"On ne découvre pas un territoire au travers de dossiers, mais en arpentant ses terres." En ouvrant par ces paroles, ce jeudi 30 avril, le séminaire des maires, le haut-commissaire, Jacques Billant, a placé la journée sous le signe du terrain et du dialogue.
Face à lui, trente-trois maires (ou leur représentant, deux élus étaient absents), venus chercher des réponses concrètes pour entamer leur mandat sereinement. "J’attends de savoir quel sera l’accompagnement de l’État envers la commune, confiait en amont Teva Puahio, nouveau maire de Thio. Il faut vraiment qu’on pense aux communes et pas qu’aux grandes institutions."
Même attente du côté de Pascal Sawa, réélu maire de Houaïlou, qui insiste à la fois sur le besoin de repères et sur les enjeux financiers. "Les cofinancements potentiels que l’État et la mission interministérielle peuvent amener dans le cadre du plan de relance" figurent parmi les priorités des maires dans "une période compliquée".
Sécurité, contrôle des actes, organisation des scrutins, finances communales… Les thèmes abordés ont largement recoupé l’ensemble de ces préoccupations.

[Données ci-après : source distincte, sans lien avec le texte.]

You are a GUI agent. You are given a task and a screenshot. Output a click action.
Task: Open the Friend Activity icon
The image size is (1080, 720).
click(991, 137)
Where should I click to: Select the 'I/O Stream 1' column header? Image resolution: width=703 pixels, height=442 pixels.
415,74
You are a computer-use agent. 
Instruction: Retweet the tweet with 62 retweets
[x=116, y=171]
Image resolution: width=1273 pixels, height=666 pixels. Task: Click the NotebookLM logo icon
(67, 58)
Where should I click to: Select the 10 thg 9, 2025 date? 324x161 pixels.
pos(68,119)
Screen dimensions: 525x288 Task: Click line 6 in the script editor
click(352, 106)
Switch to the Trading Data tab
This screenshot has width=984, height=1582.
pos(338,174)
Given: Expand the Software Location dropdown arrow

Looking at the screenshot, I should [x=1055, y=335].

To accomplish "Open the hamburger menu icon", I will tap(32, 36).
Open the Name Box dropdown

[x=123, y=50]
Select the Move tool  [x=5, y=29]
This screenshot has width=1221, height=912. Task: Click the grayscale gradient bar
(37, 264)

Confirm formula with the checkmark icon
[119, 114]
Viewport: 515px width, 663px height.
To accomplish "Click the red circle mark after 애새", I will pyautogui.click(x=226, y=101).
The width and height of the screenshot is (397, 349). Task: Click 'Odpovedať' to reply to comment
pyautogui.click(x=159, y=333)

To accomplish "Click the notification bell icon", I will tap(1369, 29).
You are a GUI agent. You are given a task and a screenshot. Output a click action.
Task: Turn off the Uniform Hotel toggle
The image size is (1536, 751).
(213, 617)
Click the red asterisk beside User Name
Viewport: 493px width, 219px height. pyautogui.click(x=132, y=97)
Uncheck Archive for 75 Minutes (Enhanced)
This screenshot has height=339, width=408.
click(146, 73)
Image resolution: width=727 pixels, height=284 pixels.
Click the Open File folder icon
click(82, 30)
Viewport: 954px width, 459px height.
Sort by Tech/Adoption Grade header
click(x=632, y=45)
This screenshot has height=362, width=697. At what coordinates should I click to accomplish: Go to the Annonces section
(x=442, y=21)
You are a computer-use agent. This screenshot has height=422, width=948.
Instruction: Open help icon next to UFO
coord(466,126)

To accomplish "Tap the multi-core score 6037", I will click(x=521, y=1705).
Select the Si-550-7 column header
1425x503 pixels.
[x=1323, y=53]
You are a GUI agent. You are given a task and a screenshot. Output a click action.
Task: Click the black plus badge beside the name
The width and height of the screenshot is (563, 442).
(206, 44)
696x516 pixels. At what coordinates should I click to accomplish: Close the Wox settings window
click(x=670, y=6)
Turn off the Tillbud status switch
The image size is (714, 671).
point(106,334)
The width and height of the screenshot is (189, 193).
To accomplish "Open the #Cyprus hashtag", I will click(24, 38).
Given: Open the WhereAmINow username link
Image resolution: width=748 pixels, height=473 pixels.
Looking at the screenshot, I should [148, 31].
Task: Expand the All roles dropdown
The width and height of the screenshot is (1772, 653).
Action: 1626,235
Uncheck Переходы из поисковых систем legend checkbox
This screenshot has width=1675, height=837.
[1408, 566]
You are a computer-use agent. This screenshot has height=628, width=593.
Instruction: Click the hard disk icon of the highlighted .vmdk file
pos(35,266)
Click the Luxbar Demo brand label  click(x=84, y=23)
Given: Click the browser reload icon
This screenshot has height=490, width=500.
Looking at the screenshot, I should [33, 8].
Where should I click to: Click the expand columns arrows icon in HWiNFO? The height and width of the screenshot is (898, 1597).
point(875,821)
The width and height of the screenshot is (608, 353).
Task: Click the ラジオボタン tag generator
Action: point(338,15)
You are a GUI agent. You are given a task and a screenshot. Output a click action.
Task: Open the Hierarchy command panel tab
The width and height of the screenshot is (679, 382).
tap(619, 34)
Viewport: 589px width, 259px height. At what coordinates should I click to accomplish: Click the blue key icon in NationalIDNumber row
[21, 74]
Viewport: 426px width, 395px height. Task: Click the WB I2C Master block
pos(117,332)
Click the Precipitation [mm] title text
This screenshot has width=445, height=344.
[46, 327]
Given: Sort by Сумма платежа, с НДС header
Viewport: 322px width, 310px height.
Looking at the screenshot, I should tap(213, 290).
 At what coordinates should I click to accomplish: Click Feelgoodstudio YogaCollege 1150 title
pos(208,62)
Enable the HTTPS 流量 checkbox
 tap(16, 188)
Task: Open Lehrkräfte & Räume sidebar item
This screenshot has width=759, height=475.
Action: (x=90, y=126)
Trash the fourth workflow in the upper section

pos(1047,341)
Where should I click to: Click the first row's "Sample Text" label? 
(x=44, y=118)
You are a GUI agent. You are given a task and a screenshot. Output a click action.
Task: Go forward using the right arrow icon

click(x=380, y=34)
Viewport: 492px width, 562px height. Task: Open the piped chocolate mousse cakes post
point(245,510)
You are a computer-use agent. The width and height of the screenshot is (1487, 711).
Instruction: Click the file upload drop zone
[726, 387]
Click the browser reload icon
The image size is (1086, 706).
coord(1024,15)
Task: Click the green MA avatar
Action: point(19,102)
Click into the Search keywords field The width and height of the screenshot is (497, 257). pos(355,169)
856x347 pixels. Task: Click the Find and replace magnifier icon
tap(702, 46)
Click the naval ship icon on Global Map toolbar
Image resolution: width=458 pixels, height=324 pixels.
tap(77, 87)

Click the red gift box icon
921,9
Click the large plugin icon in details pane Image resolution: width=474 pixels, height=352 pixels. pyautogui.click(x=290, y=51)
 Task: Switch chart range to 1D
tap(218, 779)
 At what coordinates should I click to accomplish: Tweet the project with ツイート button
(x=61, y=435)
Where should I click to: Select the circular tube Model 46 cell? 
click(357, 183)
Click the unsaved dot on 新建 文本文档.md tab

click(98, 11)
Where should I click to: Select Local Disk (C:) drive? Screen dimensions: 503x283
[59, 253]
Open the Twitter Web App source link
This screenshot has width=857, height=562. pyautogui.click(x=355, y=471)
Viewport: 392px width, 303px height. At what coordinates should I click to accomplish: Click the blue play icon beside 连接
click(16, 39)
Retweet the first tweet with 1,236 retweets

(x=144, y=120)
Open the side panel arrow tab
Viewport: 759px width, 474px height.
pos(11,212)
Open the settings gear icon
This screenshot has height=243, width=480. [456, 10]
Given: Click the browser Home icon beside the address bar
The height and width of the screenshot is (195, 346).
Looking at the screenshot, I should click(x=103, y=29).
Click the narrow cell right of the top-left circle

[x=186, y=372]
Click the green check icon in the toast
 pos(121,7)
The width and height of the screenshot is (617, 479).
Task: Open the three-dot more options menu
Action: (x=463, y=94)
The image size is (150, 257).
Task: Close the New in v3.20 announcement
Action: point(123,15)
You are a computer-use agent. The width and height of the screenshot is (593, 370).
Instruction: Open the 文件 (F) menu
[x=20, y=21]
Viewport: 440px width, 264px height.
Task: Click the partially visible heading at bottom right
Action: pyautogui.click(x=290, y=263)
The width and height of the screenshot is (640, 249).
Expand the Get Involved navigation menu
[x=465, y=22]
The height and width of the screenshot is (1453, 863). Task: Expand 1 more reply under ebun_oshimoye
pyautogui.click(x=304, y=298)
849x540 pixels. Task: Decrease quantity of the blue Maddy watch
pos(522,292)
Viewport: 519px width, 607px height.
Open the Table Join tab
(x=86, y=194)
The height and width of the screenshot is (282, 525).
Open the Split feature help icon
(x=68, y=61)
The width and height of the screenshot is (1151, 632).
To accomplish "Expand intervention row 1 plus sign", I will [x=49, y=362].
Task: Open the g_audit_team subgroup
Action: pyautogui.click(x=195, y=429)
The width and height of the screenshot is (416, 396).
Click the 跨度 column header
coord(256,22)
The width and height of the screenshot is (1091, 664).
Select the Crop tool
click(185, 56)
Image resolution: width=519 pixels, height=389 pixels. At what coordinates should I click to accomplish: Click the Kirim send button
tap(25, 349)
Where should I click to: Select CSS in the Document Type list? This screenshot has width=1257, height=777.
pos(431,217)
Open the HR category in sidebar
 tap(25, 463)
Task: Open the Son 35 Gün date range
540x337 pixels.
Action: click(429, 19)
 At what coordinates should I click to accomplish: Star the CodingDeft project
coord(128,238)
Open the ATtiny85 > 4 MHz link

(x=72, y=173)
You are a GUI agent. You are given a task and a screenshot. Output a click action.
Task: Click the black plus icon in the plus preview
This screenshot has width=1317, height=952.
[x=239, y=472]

Avec un engagement répété par le haussaire, comme un mantra : "L’État restera à vos côtés."

À l’issue du séminaire, Pascal Vittori, premier édile de Boulouparis et président de l’Association française des maires, a retenu avant tout la question de la sécurité. "C’est un sujet très important pour les Calédoniens", a-t-il insisté, précisant que le représentant de l’État s’était notamment engagé à renforcer la présence de forces de l’ordre dans le cadre des élections provinciales.
Évidemment, les finances ont également occupé une large place. S’appuyant sur la dotation de solidarité républicaine et le plan de relance par l’investissement [1], les maires cherchent des marges de manœuvre. “Les petites communes ont besoin d’être aidées sur l’ingénierie”, insiste Pascal Vittori. Il pointe le manque de bureaux d’études, fragilisés par la crise, qui complique le montage des dossiers dans le cadre du plan de relance. Un enjeu d’autant plus pressant que les communes doivent déposer leurs projets avant le 15 mai, indique Pascal Vittori.
En fin de journée, la plupart des élus interrogés semblaient rassurés. Pour Stevens Kaouda, fraîchement élu à La Foa, la journée a permis de "prendre un premier contact" avec les services de l’État et les autres maires. "Ça a répondu à beaucoup de questions. Aujourd’hui, on est beaucoup plus éclairés sur les apports de l’État et sur la manière de travailler avec lui."

"Ça nous rassure", appuie Mireille Tjibaou, nouvellement portée à la fois à la tête de la mairie de Hienghène, mais également à celle de l’Association des maires de Nouvelle-Calédonie, réunissant les communes à tendance indépendantiste. Après avoir obtenu "davantage de précisions" sur les financements et les appels à projets, elle souligne aussi avoir reçu la garantie que le plan de relance "n’est pas lié à un accord politique".